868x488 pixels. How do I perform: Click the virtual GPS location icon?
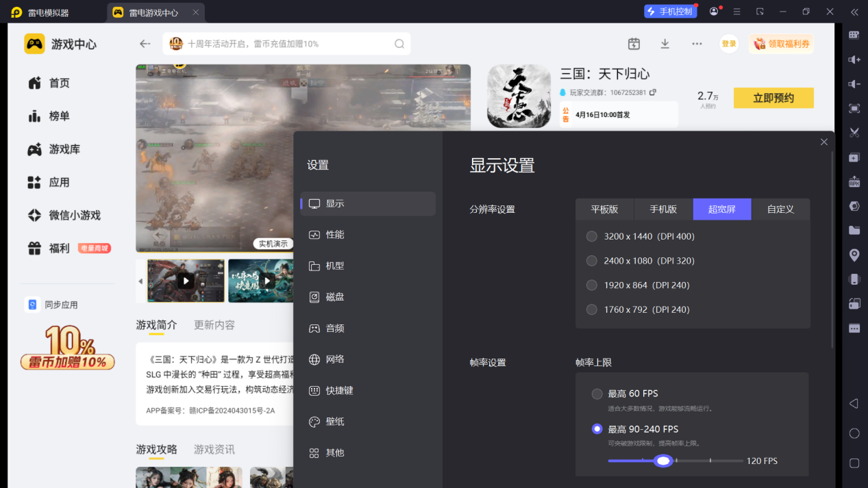coord(854,254)
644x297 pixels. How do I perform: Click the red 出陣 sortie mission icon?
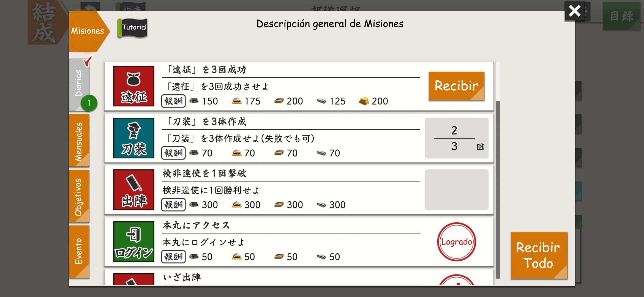[134, 190]
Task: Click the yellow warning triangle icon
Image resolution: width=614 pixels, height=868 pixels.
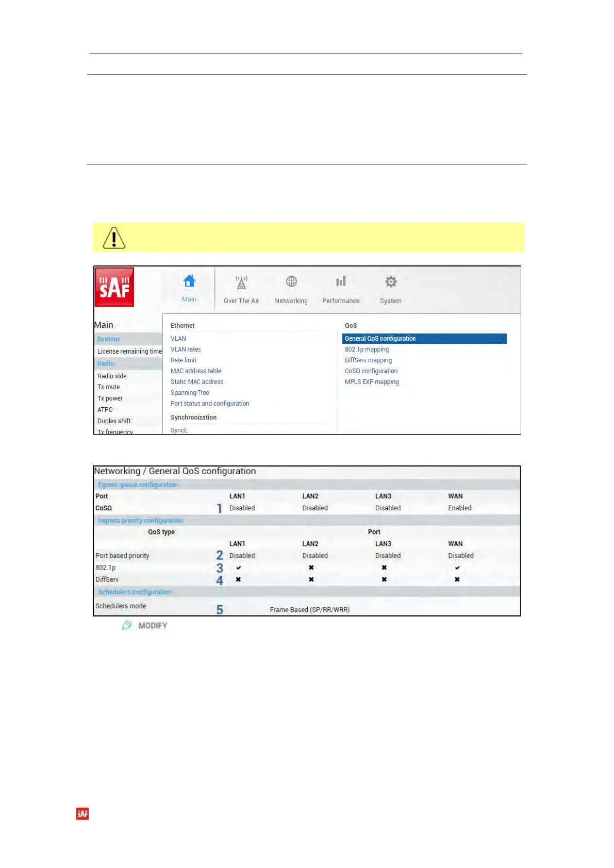Action: pos(114,238)

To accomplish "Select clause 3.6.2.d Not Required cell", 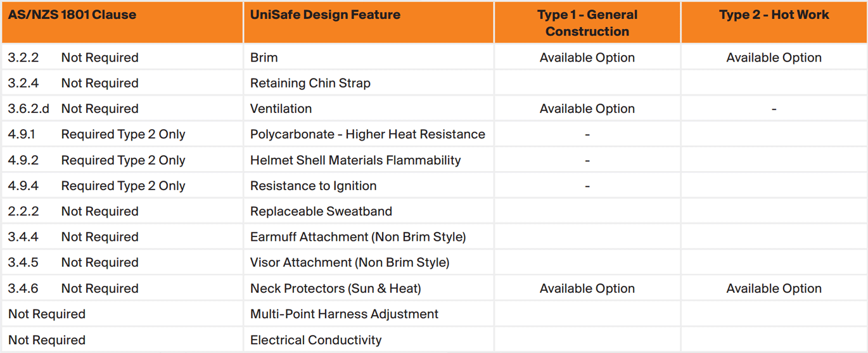I will (x=122, y=108).
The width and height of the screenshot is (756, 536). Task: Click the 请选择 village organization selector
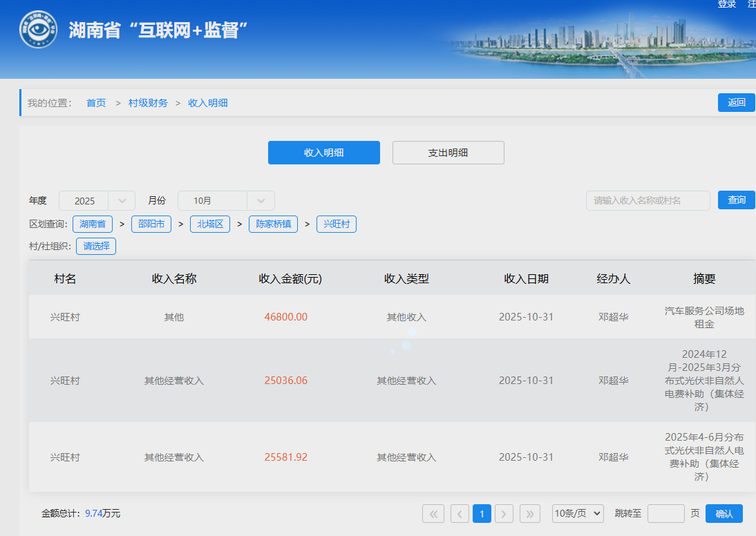(x=96, y=246)
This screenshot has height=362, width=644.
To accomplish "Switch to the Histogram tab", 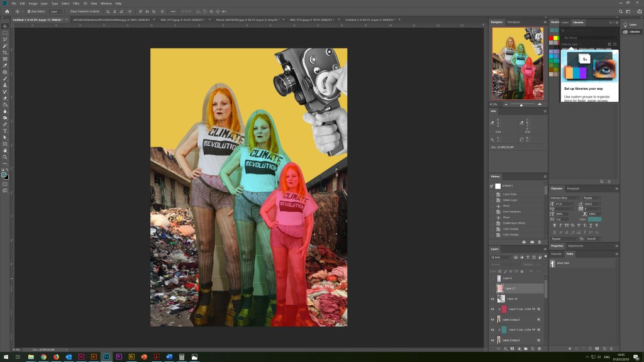I will tap(514, 22).

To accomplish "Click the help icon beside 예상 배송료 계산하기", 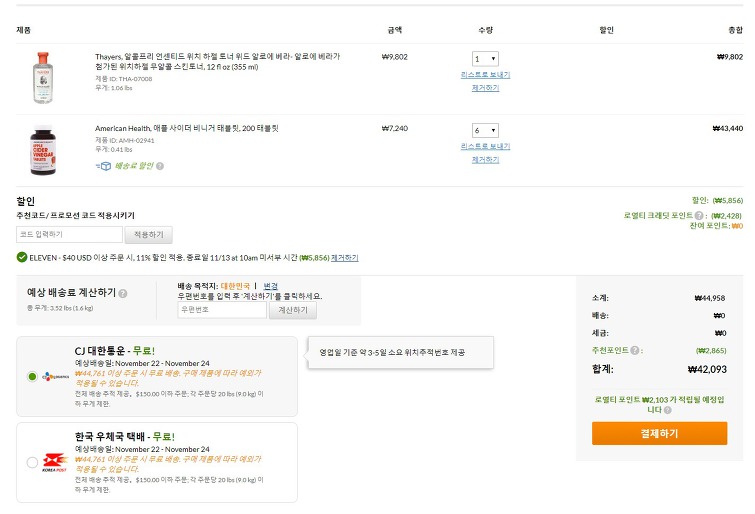I will click(123, 293).
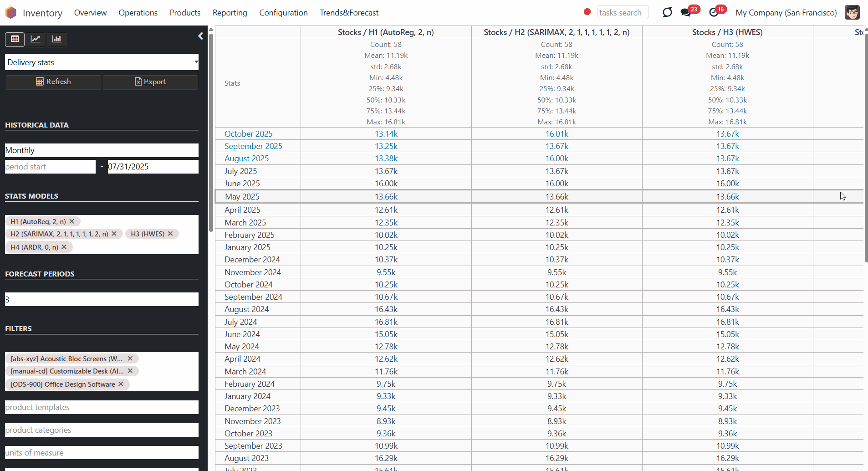Click the Refresh button
The image size is (868, 471).
click(x=53, y=82)
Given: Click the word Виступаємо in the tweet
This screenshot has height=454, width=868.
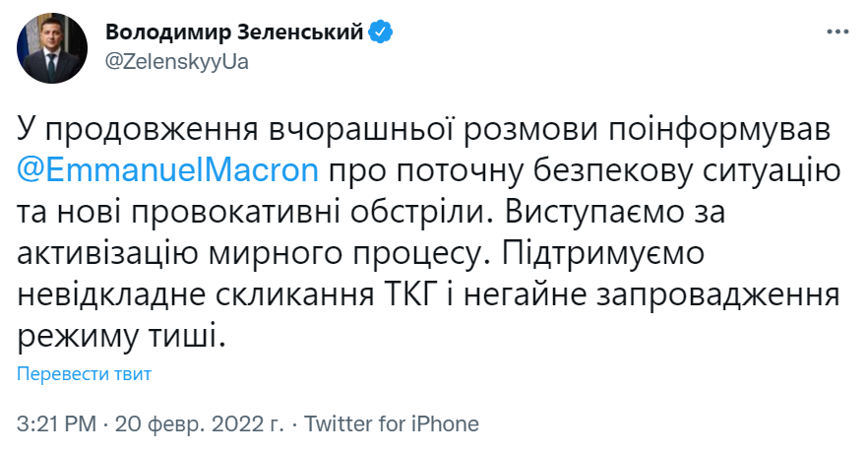Looking at the screenshot, I should pyautogui.click(x=671, y=212).
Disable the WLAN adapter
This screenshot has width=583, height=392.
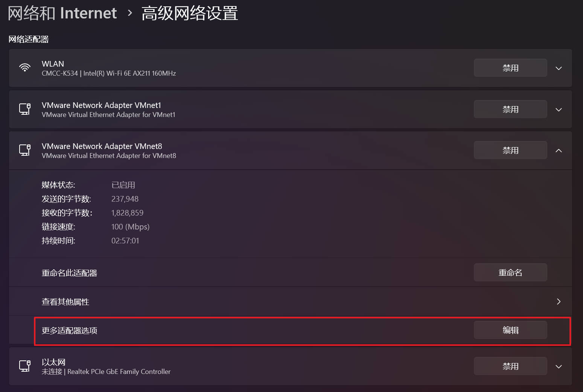tap(510, 68)
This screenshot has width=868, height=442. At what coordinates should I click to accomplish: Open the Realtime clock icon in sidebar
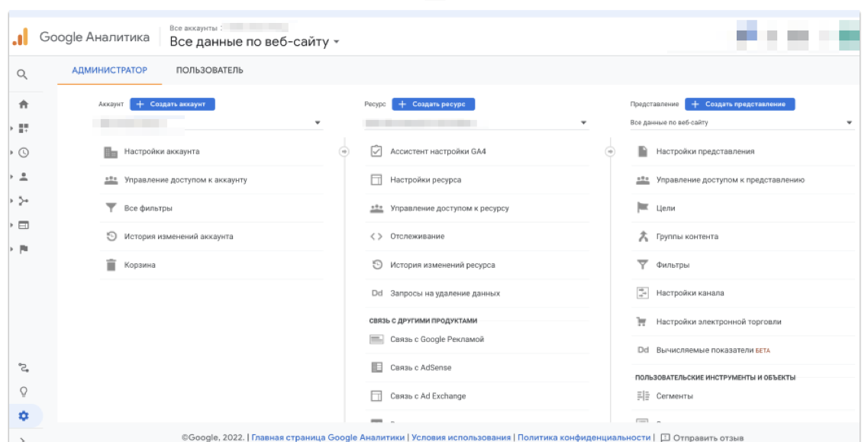(x=24, y=152)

────────────────

Directions:
A word-for-word repeat of the lines from the line with "This screenshot has height=454, width=868." to the last line of the data, both ends included and pictures left out, is all that should appear.

Result for this exercise:
This screenshot has height=454, width=868.
Looking at the screenshot, I should pyautogui.click(x=671, y=212).
Disable the WLAN adapter
This screenshot has width=583, height=392.
tap(510, 68)
This screenshot has width=868, height=442. At what coordinates should I click to accomplish: Open the Realtime clock icon in sidebar
(x=24, y=152)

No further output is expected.